Our Methodology

ClimaEmpact is a framework designed to enhance the understanding of extreme weather events using large language models (LLMs). It bridges the data gap in underrepresented regions by analyzing news articles and other text sources to assess event severity, extract key themes, and evaluate public sentiment. This enables faster, more accurate decision-making when structured data is limited.

We use news articles as the primary data source. The ExtremeWeatherNews dataset comprises articles collected for 60 distinct extreme weather events, selected based on ClimaMeter. These events include heatwaves, cold spells, extreme wind, and extreme precipitation.

Our reports are generated using Domain-Aligned Small Language Models (SLMs), fine-tuned with climate-specific reasoning paths and real-world news data.

FAQs on the Methodology

News articles for 60 extreme weather events are collected using web scraping with Google News RSS and newspaper3k. Articles are filtered for English text, date range (±1 month), and relevance, with noisy and off-topic sentences removed.

The Flair NER tagger is used to identify geopolitical entities (GPEs) in each sentence.

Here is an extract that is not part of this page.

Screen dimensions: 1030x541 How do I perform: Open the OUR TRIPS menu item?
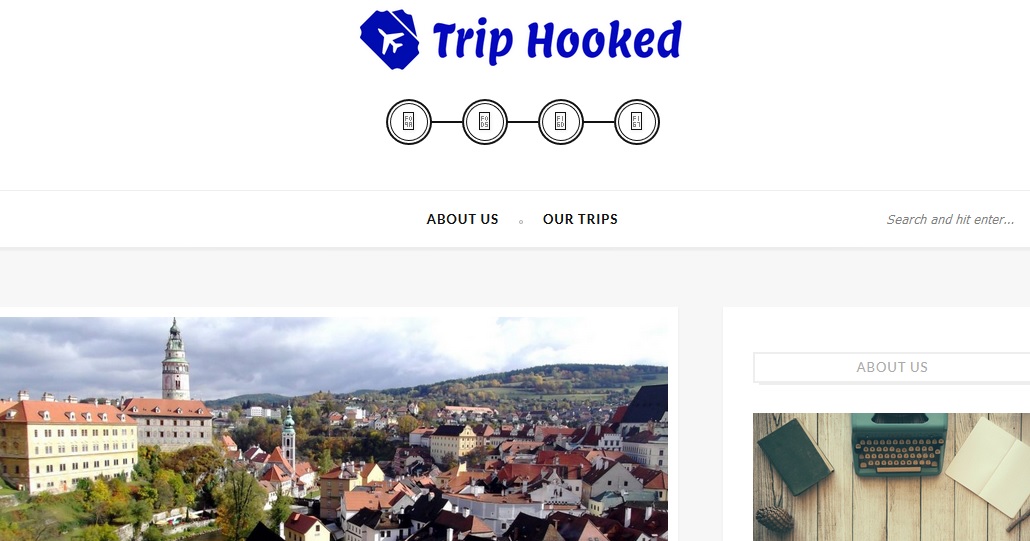click(580, 219)
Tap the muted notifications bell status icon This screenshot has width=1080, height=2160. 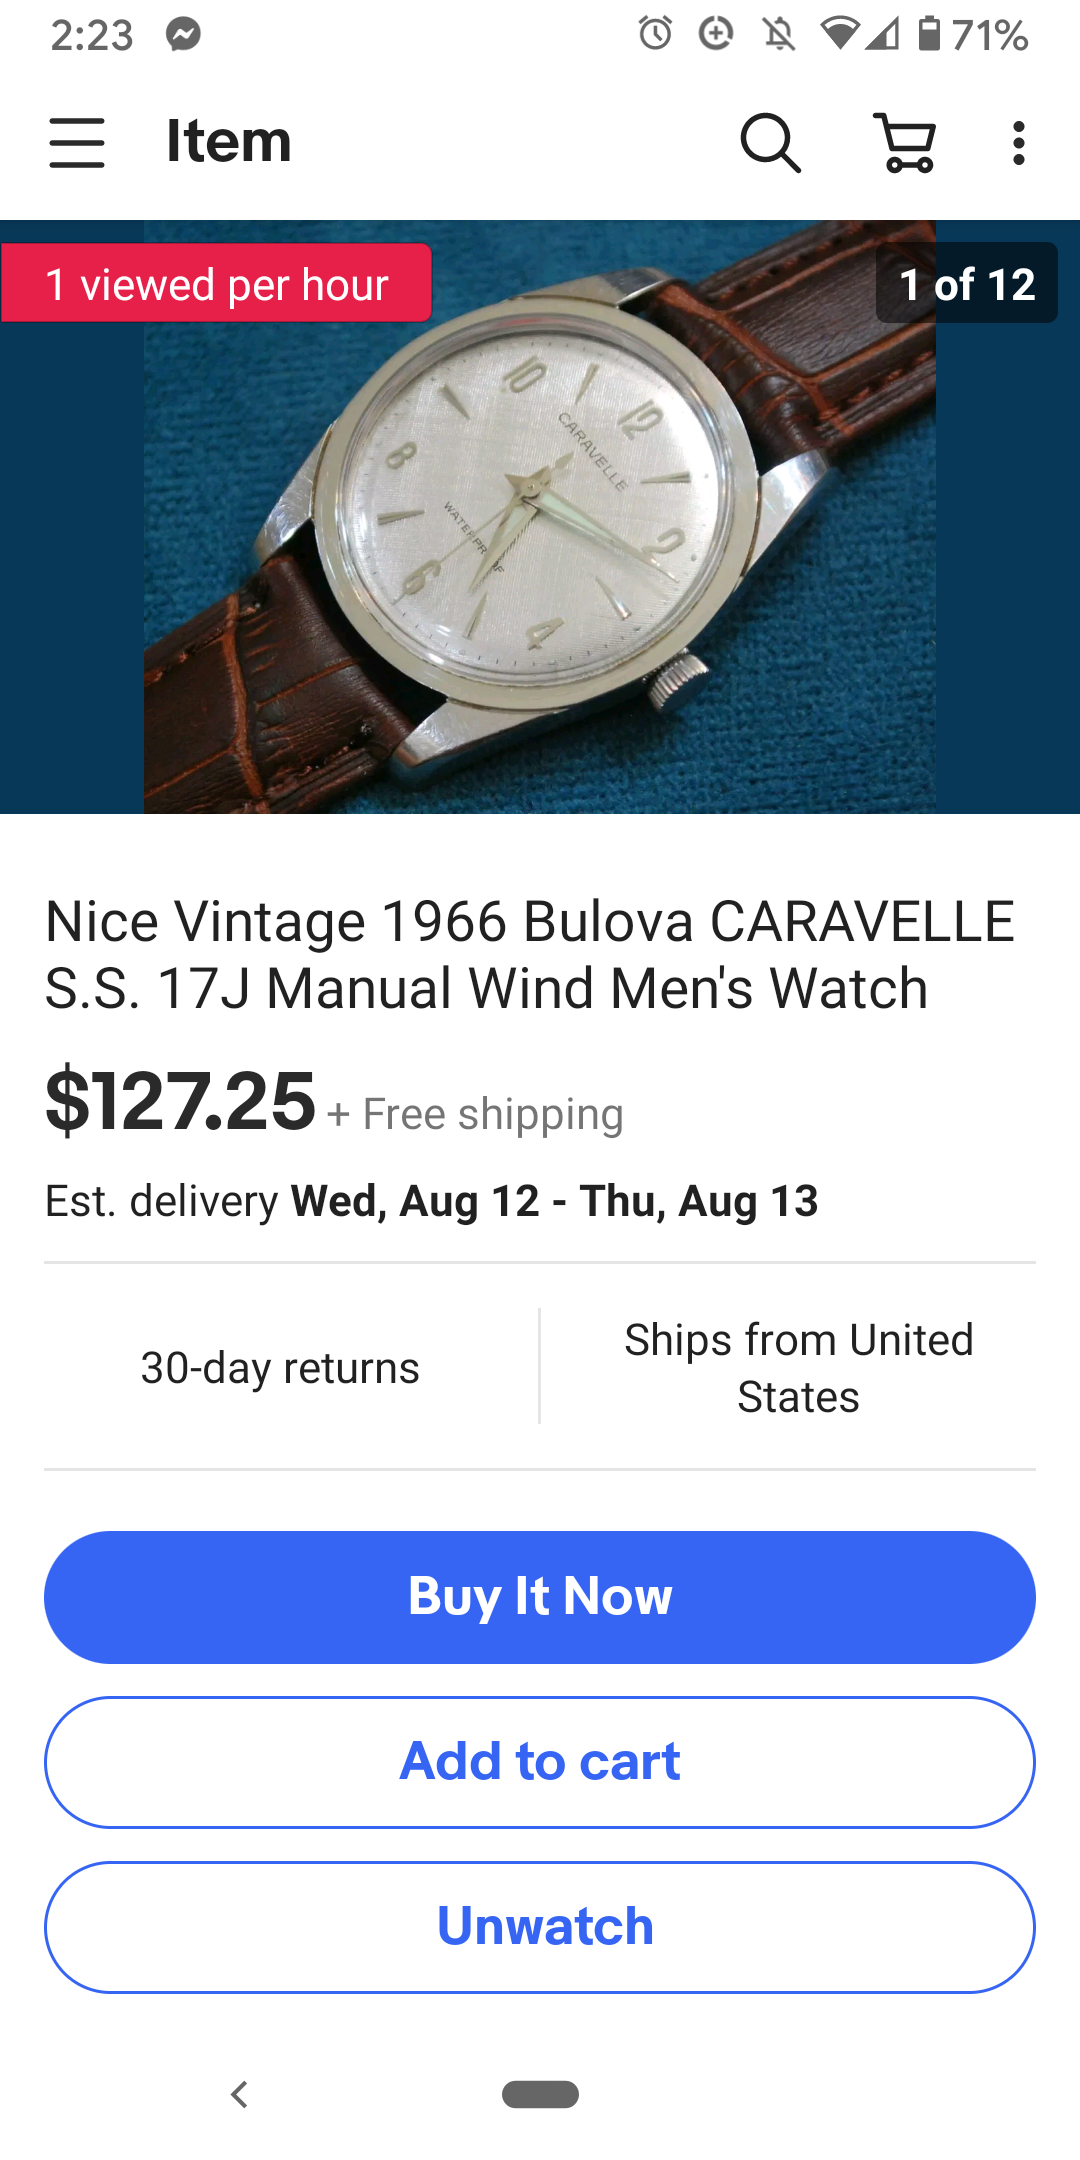coord(779,35)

Sentences without location tags or those outside event-specific geographical scopes are discarded to ensure precision.

Three keyword groups—public (e.g., 'evacuation'), economic (e.g., 'insurance'), and weather-related (e.g., 'rain')—ensure comprehensive coverage of impacts, responses, and meteorological relevance during article retrieval.

ClimaMeter provides a curated list of 60 extreme weather events, including type, location, and date, which guide the web scraping targets and ensure a geographically and thematically diverse dataset.

Using one-shot prompting with Qwen2.5-32B-Instruct, 30k samples are generated from the news sentences, each containing task-specific labels and detailed reasoning paths for alignment across three tasks.

Prompts include detailed category definitions and structured reasoning templates. Annotators check clarity, relevance, and explanation consistency to ensure logical coherence and domain specificity.

Three tasks—(1) vulnerability/impact/emergency categorization, (2) topic/subtopic/keyword labeling, and (3) emotion analysis—capture practical, policy-relevant aspects of extreme weather impacts and public response.

LLMs are prompted to assign normalized probability scores (summing to 1) across predefined categories, capturing uncertainty and allowing multi-label reasoning in ambiguous or overlapping cases.

Prompts follow a fixed format with <think> for reasoning and <output> for final probabilities. They include category definitions and formatting rules to ensure interpretability and post-processing ease.

The data includes LLM-generated rationales, expert-aligned definitions, balanced task coverage, and strict quality control through filtering and formatting, leading to high consistency and task-relevance.

EWRA is a two-stage fine-tuning approach where SLMs are first trained on implicit prompts and then explicitly guided data, enabling them to learn both flexible domain reasoning and precise task adherence.